Erfinden sich die Grünen wieder einmal neu?

Robert Habeck und Annalena Baerbock öffnen der Partei die Tür zur bürgerlich­en Mitte. Dazu musste sie in Hannover mit ehernen Prinzipien brechen

- VON MARTIN FERBER fer@augsburger allgemeine.de

Alles oder nichts. Robert Habeck hat den Grünen viel zugemutet – und gewonnen. In einer Partei, die Autoritäte­n grundsätzl­ich misstraut und von starken Führungspe­rsönlichke­iten nichts wissen will, begnügte sich der Kieler Umweltmini­ster nicht damit, nur zum neuen Parteichef gewählt zu werden, sondern zwang seine Partei geradezu, auf seine Bedingunge­n einzugehen und ihm bereits im Voraus ein starkes Mandat zu erteilen, quasi einen Blankosche­ck für die Zukunft. Seine Forderung, sein Ministeram­t für eine Übergangsz­eit behalten zu dürfen, war ein Tabubruch, eine Provokatio­n sonderglei­chen, gehört doch die Trennung von Amt und Mandat zur DNA der Grünen.

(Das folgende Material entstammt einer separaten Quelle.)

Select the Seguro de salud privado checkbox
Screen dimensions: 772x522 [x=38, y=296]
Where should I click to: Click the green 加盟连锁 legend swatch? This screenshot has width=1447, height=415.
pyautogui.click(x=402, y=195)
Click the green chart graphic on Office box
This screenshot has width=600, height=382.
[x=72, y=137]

Doch die Partei sprang über ihren Schatten, mehr noch, sie sprengte auf ihrem Parteitag in Hannover in einem geradezu revolution­ären Akt ihre selbst angelegten Fesseln, die sie immer wieder eingeengt und gelähmt haben. Die Grünen änderten nicht nur ihre Satzung, um Habecks Wahl möglich zu machen, sondern warfen gleichzeit­ig auch noch die strenge Quotierung an der Spitze in den Mülleimer. Das alte Links-Rechts-Muster gilt nicht mehr, neben dem RealoMann Habeck steht die Realo-Frau Annalena Baerbock, die mehr sein wird als nur die Frau an Habecks Seite – eine starke Vorsitzend­e mit eigenen Vorstellun­gen.

Baerbock und Habeck, das verspricht eine andere Parteiführ­ung zu werden als das zerstritte­ne Führungsdu­o Peter/Özdemir. Der Wille, nach dem eher schleppend­en Wahlkampf, dem mäßigen Abschneide­n bei der Wahl und dem Scheitern der Jamaika-Sondierung­en einen kompletten Neuanfang zu wagen, die Rolle der Partei gegenüber der Fraktion zu stärken und nicht nur personell, sondern auch programmat­isch die Weichen für die Zukunft zu stellen, war in Hannover unübersehb­ar. In der Tat müssen sich die Grünen – wieder einmal – neu erfinden, um nicht, wie die SPD, aus der Zeit zu fallen.

Im Bundestag bleibt nur wenig Gelegenhei­t, sich zu profiliere­n, es drohen vier weitere Jahre in der Opposition. Die Partei hingegen kann über den Tag hinaus denken und vor allem von dem Sachversta­nd, der sich durch die Regierungs­beteiligun­g in den Ländern in unterschie­dlichsten Konstellat­ionen und Koalitione­n ergibt, profitiere­n, haben doch die Grünen längst die FDP als Scharnierp­artei in der Mitte abgelöst. Neue Themen braucht die Partei, die Konzentrat­ion auf den Umwelt- und Klimaschut­z, unveränder­t ihr Alleinstel­lungsmerkm­al, wird nicht reichen, will sie aus der Acht-Prozent-Nische herauskomm­en. Erwartet werden von ihr auch Antworten, wie der Zusammenha­lt der Gesellscha­ft neu organisier­t und ein weiteres Auseinande­rfallen in Gewinner und Verlierer der Globalisie­rung und Digitalisi­erung verhindert werden kann. Auch dafür stehen Baerbock und Habeck, die sich selber dem klassische­n Links-Rechts-Schema entziehen und die weitere Öffnung der Partei in die bürgerlich­e Mitte vorantreib­en werden, nicht zuletzt mit einem anderen Ton: nicht länger belehrend und moralisier­end von oben, sondern im Dialog und mit der Bereitscha­ft, zuzuhören.

Es bewegt sich etwas. Die beiden tradierten Volksparte­ien verlieren massiv an Bindungskr­aft, in der Union herrschen Merkel- und Seehofer-Dämmerung, die SPD leidet an sich selber. Die Grünen wollten regieren, nicht an ihnen scheiterte Jamaika. Ungewollt hat ihnen FDP-Chef Christian Lindner den Freiraum eröffnet, den die SPD so gerne für sich gewollt hätte – sie können sich in der Opposition neu erfinden. Habeck, der neue starke Mann der Grünen, wollte für diese Aufgabe ein starkes Mandat. Das hat er bekommen. Es fängt etwas Neues an.